Begin with developing a list of local art galleries that are within 100-200 miles of you. Art galleries are listed in your regular or on-line yellow pages. Take the time to personally visit each gallery on your list to determine which ones showcase the style of art most compatible with your art. Contact the owner or director of the gallery by telephone for a firm appointment to show your work.

Print Publishers

The print market is very profitable. When your art is in print, it is available and affordable to the widest possible audience, and your originals become more valuable. In my free online booklet, “Marketing Your Art” is available for professional artists wanting to market their artwork.

Fine art publishers can be found in art trade publications such as Décor Magazine, World Art News or On-line. Develop a list of those publishers you want to contact. The next step would be to send them a professional presentation of your work letting them know you are available for licensing.

Art Shows and Festivals

Outdoor shows and festivals are an excellent way for you to generate immediate income and see first hand how the art buying public responds to your work.

Many successful artists get their start and pay their dues with this venue. There are several Art Show and Festival promoters such as Art Fair Source Book (AFSB), American Art Festivals, Sunshine Artist Festival Network online that conduct 100′s of these events all around the country. Dates and locations are available in their directories, and you can contact them online or ask others artists and friends about their experience.

Banks, Restaurants and Corporations

Thousands of works of art are showcased and sold each year in banks, restaurants, and other private and public facilities every year. These locations are ideal prospects for the showing and selling of your Art. Local artists, local companies and the local public all benefit by having art displays in a bank or restaurant or business.

Co-Op Galleries

Co-op Galleries are generally local art associations that establish a location where fellow artists can hang their art. Contact your local art association for details about membership.

Commission Projects

Interior designers, architects and art consultants are constantly looking for artists. You can generally develop a list by searching your local phone directory yellow pages or online yellow pages. Contact these firms by telephone and send them your brochure.

Your Website

Your website is your own personal on-line gallery, open 24-7. This is a very cost effective way to show and sell.

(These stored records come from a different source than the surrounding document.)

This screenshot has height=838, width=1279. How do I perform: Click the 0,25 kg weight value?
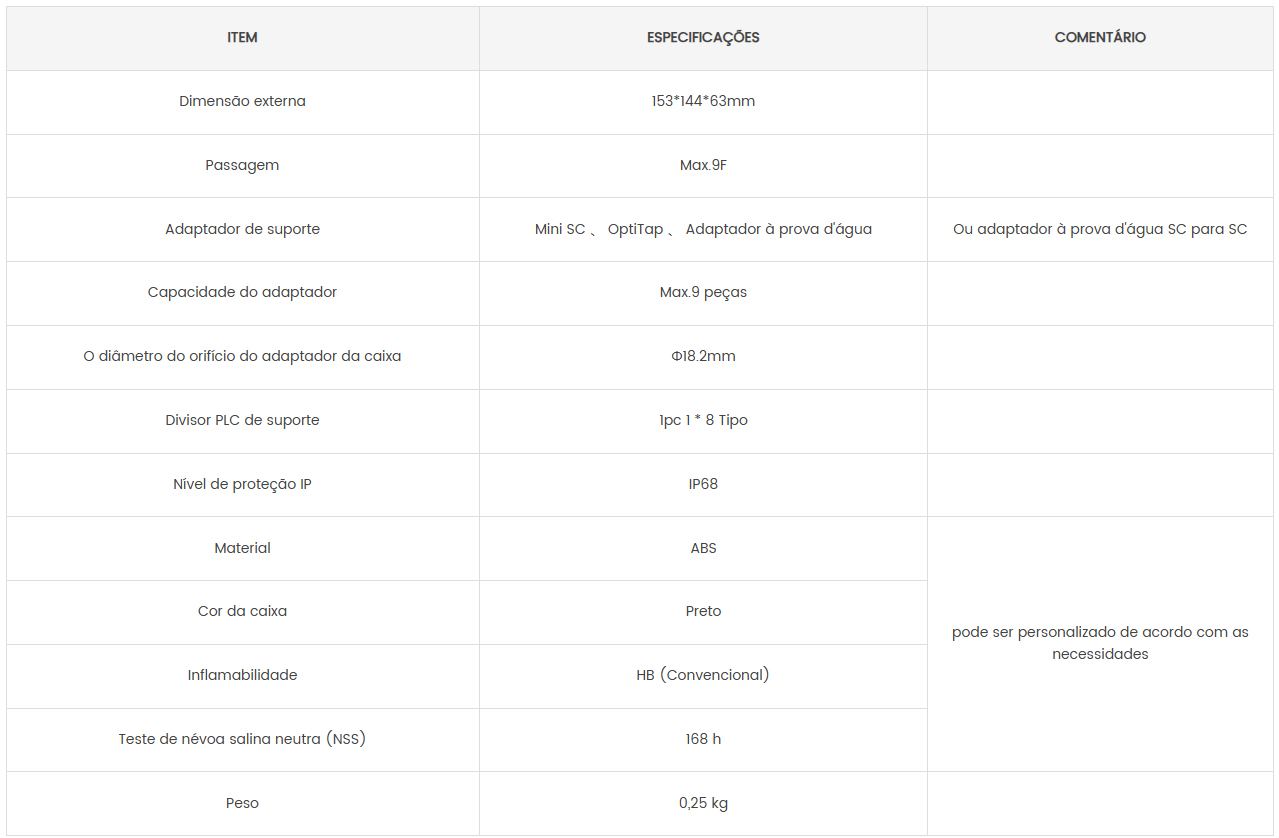(703, 803)
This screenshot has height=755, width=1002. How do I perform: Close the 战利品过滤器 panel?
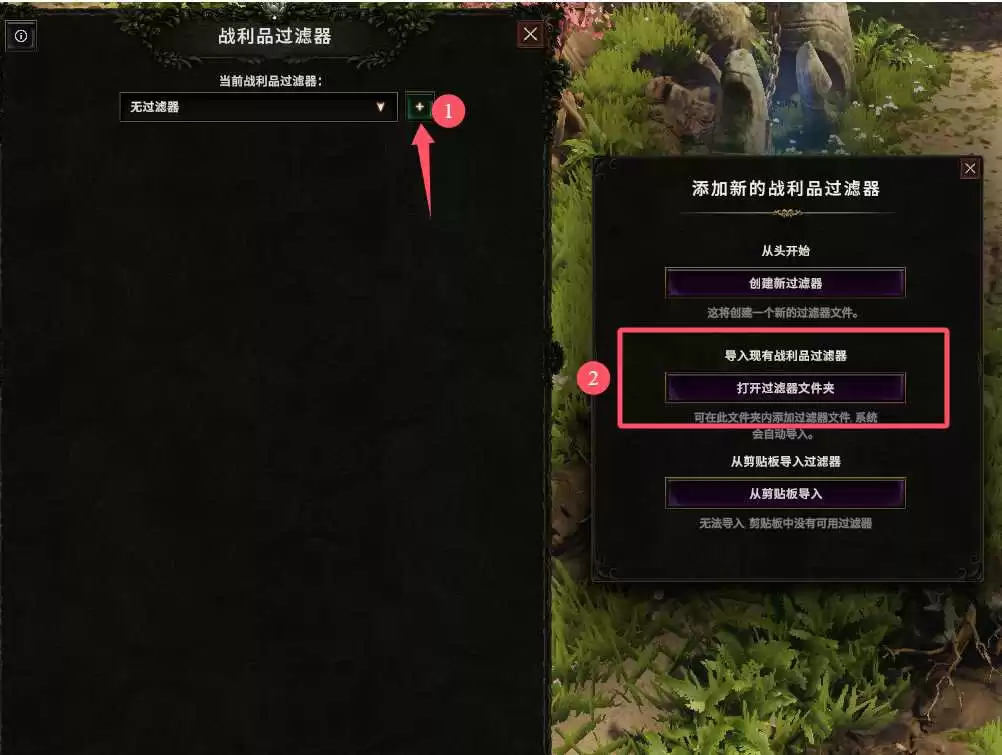[530, 34]
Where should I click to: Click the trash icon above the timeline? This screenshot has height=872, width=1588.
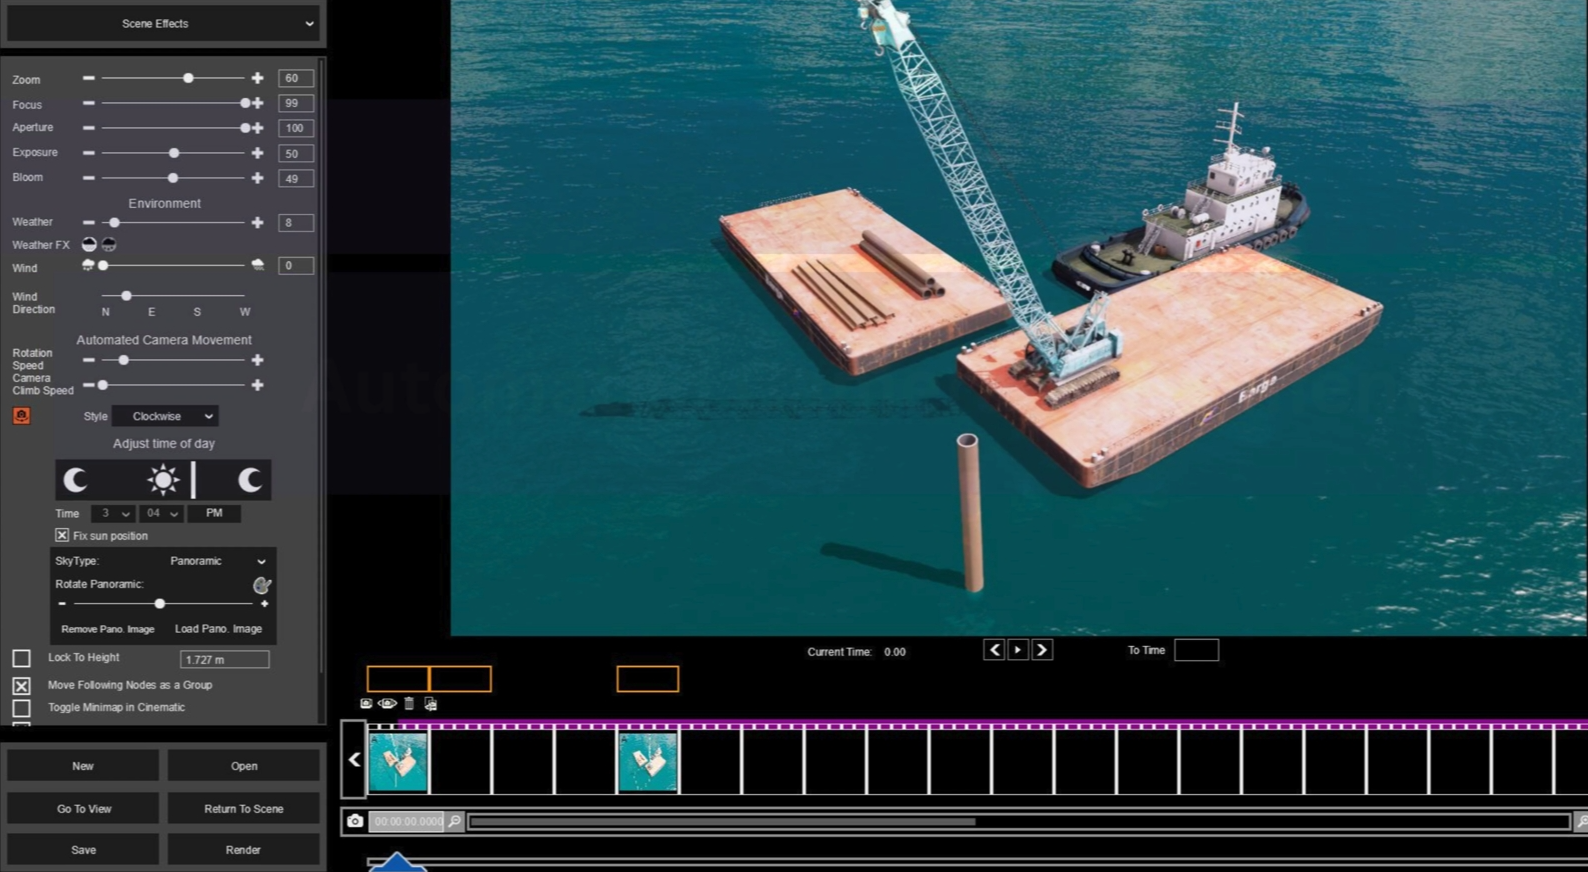point(409,704)
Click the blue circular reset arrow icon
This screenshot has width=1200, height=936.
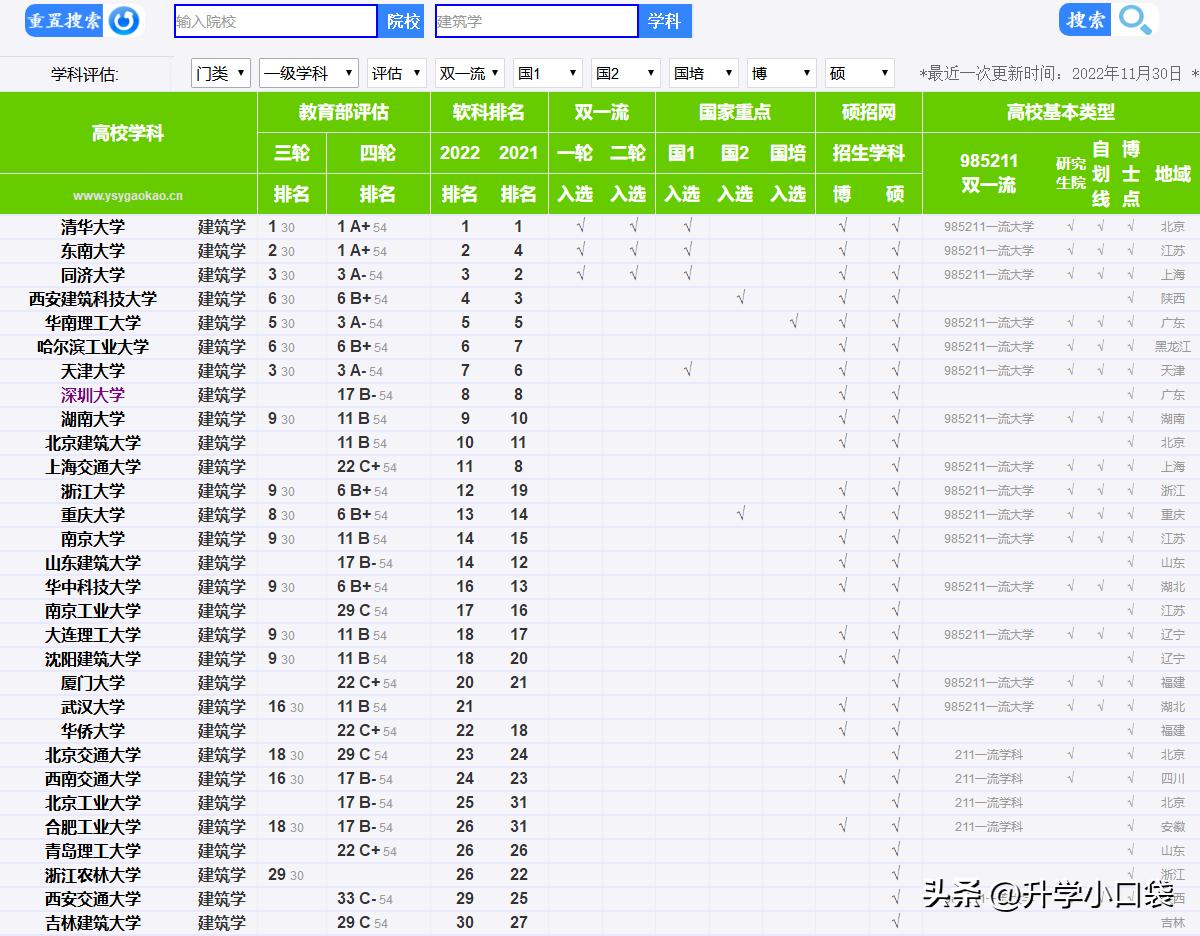[124, 20]
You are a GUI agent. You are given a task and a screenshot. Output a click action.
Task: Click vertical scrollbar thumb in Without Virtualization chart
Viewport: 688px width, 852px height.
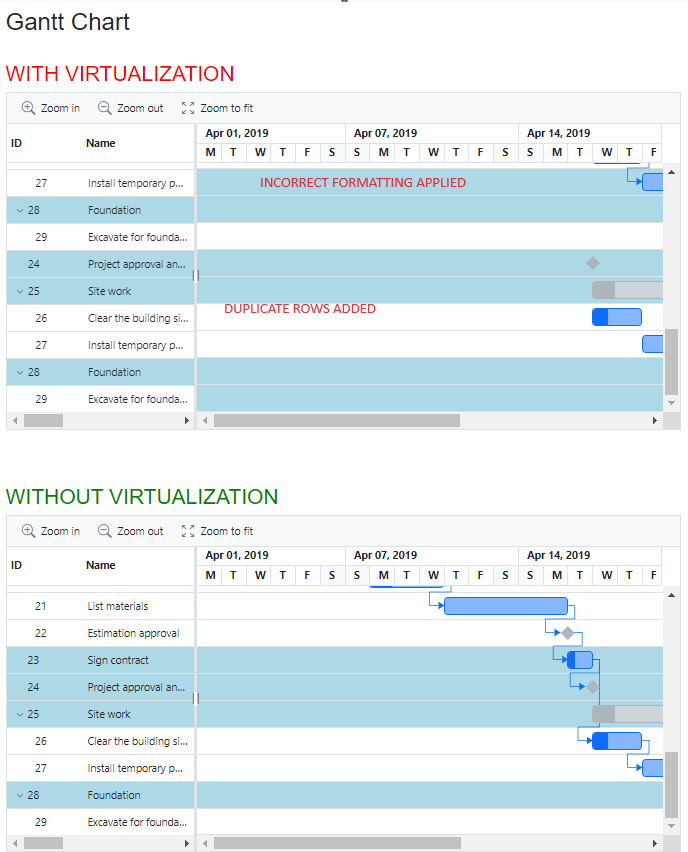tap(672, 784)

A first class website is like a first class brochure; but, even better, it allows you to change and improve without reprinting.

Your website is of little value if no one goes there to view what you do. We cover how to fully maximize your website in our website chapter.

Trade Shows and Art Expos

These are high traffic professional events where you can purchase space to showcase and promote your art. Décor, Art-a-Rama, and the New York Expo are a few of the major annual and semi annual productions.

Studio Showings

Your home studio is an excellent and inexpensive way to exhibit and sell your work to friends, family and collectors. You should develop and maintain a mailing or e-mail list and should be in contact with this list on a regular basis.

Competitions

Competitions can be good venues, but generally do not produce much income. They can, however, add credibility to your resume or biography. Good sources for dates and locations of competitions are available through Art Magazine and American Artist Magazine.

Remember it is important that you choose the venues that you feel will provide the best results for you. You may not be able to participate in all those areas, but you need to choose two or more to begin with. Since you have many choices. choose the marketing option that best fits you personally and puts your artwork in the best light.